EXTRAIT =
☆ ☆ ☆ ☆

# Vendeur apple store, quelles sont mes chances de réussite ?



## Membre supprimé 1121188 (21 Mai 2020)

Hello,

Je travail dans un casino à Londres depuis quelques années et j'ai envie de me reconvertir et travailler dans un apple store. Le contact avec des clients très exigeants et parfois difficiles est qqch avec lequel je suis habitué.

Deux problèmes qui n'en sont peut être pas et j'ai besoin d'avis extérieur :

- mon parcours scolaire a été très chaotique (je n'ai qu'un BEP vente en poche)

- je n'ai eu aucun produit apple depuis 3 ans (j'ai oublié mon MacBook dans un bus et cassé mon iphone)... Autant vous dire que ça calme quand on est jeune. 

Cela ne m'empêche pas d'avoir acquis de solides connaissances sur l'histoire et la philosophie Apple et bien entendu je regarde et lis beaucoup de tests sur leurs produits. Je me tiens informé sur toute l'actualité high tech sans pour autant être un gros consommateur.

Y-a-t-il des vendeurs apple store dans le coin qui pourraient me parler de leur expérience et si ils ont des collègues non diplômés?

merci ;


----------



## moderno31 (23 Mai 2020)

☆ ☆ ☆ ☆

LIGNES ENREGISTRÉES =
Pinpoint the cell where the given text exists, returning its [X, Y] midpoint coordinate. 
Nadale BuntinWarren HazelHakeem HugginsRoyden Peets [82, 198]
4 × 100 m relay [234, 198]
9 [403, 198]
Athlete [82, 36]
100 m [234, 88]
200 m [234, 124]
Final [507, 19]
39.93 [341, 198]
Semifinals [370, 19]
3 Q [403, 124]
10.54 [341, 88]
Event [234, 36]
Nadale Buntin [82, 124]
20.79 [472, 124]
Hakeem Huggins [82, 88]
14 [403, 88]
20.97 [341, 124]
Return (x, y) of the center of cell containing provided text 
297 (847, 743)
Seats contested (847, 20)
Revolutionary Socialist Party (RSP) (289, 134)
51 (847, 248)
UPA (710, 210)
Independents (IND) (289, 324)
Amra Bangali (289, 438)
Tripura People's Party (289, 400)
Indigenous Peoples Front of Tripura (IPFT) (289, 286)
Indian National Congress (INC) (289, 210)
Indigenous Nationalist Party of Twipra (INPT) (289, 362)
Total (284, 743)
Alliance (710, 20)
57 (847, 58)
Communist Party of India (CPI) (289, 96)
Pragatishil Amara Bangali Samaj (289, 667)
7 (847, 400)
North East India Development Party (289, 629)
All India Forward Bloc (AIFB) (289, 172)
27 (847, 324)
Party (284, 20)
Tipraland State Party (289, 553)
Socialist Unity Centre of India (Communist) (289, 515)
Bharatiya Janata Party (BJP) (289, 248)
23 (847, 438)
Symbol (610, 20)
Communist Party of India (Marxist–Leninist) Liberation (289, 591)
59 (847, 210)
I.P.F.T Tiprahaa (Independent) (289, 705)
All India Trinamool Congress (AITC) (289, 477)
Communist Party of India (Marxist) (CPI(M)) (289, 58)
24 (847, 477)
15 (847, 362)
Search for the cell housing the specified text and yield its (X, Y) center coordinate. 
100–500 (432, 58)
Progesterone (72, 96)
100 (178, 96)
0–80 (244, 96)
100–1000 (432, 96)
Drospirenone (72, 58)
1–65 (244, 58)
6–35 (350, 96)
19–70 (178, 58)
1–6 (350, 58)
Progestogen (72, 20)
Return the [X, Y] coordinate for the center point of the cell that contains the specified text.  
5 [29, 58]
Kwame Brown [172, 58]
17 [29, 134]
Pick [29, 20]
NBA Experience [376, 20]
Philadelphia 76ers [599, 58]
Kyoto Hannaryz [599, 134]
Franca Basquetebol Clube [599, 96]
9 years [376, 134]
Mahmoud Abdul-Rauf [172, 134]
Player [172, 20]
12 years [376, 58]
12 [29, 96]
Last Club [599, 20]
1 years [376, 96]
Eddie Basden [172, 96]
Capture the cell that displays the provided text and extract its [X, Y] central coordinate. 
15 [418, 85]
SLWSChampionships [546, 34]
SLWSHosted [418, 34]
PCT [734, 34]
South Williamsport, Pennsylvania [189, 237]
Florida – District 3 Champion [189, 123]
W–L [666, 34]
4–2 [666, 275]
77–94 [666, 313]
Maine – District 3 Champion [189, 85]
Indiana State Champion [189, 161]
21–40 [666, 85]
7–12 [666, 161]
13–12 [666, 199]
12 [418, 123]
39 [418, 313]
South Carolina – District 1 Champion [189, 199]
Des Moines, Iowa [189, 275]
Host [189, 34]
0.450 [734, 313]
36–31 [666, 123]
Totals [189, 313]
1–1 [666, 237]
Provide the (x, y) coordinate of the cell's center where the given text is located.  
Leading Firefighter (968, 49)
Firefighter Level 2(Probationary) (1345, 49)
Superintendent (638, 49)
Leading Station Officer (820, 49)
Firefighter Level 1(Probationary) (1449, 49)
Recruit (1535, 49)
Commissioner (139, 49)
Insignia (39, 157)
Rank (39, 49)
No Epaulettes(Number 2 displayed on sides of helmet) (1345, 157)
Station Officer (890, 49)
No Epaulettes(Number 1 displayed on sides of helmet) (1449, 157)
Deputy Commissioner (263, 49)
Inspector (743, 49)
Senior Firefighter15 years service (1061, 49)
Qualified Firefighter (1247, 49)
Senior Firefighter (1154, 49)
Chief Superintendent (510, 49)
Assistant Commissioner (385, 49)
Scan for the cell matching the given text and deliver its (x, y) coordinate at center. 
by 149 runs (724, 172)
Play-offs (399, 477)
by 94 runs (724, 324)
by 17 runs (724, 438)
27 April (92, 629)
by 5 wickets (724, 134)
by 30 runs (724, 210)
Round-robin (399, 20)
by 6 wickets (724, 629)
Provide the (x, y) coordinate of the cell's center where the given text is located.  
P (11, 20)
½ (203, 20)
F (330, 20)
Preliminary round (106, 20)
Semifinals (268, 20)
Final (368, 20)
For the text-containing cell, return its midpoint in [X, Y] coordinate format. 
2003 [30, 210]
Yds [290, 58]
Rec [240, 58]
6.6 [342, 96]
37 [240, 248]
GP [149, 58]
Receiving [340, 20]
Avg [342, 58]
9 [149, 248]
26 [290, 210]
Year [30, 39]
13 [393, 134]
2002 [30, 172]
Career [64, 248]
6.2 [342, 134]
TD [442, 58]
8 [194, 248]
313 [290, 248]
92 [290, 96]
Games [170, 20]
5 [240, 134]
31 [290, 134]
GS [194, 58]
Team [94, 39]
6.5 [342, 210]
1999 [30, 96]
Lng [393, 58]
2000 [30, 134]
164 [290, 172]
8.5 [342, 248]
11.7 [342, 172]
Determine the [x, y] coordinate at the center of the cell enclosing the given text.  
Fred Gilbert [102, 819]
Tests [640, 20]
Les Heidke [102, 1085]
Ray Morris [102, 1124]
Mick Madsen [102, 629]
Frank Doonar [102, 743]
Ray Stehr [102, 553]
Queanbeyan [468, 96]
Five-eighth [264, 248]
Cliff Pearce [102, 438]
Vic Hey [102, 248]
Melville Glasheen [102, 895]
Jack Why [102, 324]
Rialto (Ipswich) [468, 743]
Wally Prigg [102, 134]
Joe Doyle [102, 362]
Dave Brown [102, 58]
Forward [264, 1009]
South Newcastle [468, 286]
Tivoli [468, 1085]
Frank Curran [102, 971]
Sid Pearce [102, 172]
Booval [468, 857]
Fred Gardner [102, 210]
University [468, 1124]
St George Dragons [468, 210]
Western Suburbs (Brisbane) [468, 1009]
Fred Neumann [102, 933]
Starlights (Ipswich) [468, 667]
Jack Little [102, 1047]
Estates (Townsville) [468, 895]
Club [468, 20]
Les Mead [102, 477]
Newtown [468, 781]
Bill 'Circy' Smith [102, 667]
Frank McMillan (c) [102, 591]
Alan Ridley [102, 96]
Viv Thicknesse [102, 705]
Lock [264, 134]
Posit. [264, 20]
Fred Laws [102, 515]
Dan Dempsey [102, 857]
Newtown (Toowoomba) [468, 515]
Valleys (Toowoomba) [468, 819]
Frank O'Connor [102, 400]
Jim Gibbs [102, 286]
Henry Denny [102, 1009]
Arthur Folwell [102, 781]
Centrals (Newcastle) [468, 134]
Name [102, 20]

☆ ☆ ☆ ☆

EXERCICE A = Présentez sous forme de liste numérotée, en omettant les lignes vides, tous les enregistrements depuis le tout premier jusqu'à la ligne contenant « Drospirenone (72, 58) », celle-ci comprise.
EXERCICE B = Rédigez la suite de la discussion de forum consacrée à une reconversion comme vendeur en Apple Store, à partir du dernier passage reproduit.

RÉPONSE A =
1. Pinpoint the cell where the given text exists, returning its [X, Y] midpoint coordinate. 
2. Nadale BuntinWarren HazelHakeem HugginsRoyden Peets [82, 198]
3. 4 × 100 m relay [234, 198]
4. 9 [403, 198]
5. Athlete [82, 36]
6. 100 m [234, 88]
7. 200 m [234, 124]
8. Final [507, 19]
9. 39.93 [341, 198]
10. Semifinals [370, 19]
11. 3 Q [403, 124]
12. 10.54 [341, 88]
13. Event [234, 36]
14. Nadale Buntin [82, 124]
15. 20.79 [472, 124]
16. Hakeem Huggins [82, 88]
17. 14 [403, 88]
18. 20.97 [341, 124]
19. Return (x, y) of the center of cell containing provided text 
20. 297 (847, 743)
21. Seats contested (847, 20)
22. Revolutionary Socialist Party (RSP) (289, 134)
23. 51 (847, 248)
24. UPA (710, 210)
25. Independents (IND) (289, 324)
26. Amra Bangali (289, 438)
27. Tripura People's Party (289, 400)
28. Indigenous Peoples Front of Tripura (IPFT) (289, 286)
29. Indian National Congress (INC) (289, 210)
30. Indigenous Nationalist Party of Twipra (INPT) (289, 362)
31. Total (284, 743)
32. Alliance (710, 20)
33. 57 (847, 58)
34. Communist Party of India (CPI) (289, 96)
35. Pragatishil Amara Bangali Samaj (289, 667)
36. 7 (847, 400)
37. North East India Development Party (289, 629)
38. All India Forward Bloc (AIFB) (289, 172)
39. 27 (847, 324)
40. Party (284, 20)
41. Tipraland State Party (289, 553)
42. Socialist Unity Centre of India (Communist) (289, 515)
43. Bharatiya Janata Party (BJP) (289, 248)
44. 23 (847, 438)
45. Symbol (610, 20)
46. Communist Party of India (Marxist–Leninist) Liberation (289, 591)
47. 59 (847, 210)
48. I.P.F.T Tiprahaa (Independent) (289, 705)
49. All India Trinamool Congress (AITC) (289, 477)
50. Communist Party of India (Marxist) (CPI(M)) (289, 58)
51. 24 (847, 477)
52. 15 (847, 362)
53. Search for the cell housing the specified text and yield its (X, Y) center coordinate. 
54. 100–500 (432, 58)
55. Progesterone (72, 96)
56. 100 (178, 96)
57. 0–80 (244, 96)
58. 100–1000 (432, 96)
59. Drospirenone (72, 58)

RÉPONSE B =
Hello
Lance toi si tu y crois. Par contre, la connaissance du produit ne suffit pas. Pour moi un apple store va chercher à te faire faire un peu tout donc faut attaquer techniquement. Connaitre l'histoire d'apple c'est bien beau mais ça fait pas tout. Encore une fois, si tu as l'opportunité, fonce ! Personne ici sur ce forum ne te connais suffisamment pour bien te conseiller.


----------



## Jura39 (23 Mai 2020)

Il serait intéressant de connaitre les critères de recrutement des vendeurs Apple .


----------



## Lio70 (23 Mai 2020)

Je ne sais pas dans quel casino tu travailles ni dans quel Apple Store tu envisages d'aller, mais si tu passes de Leicester Square à Regent Street, la clientèle ne sera pas foncièrement différente et c'est déjà un point essentiel que tu connais.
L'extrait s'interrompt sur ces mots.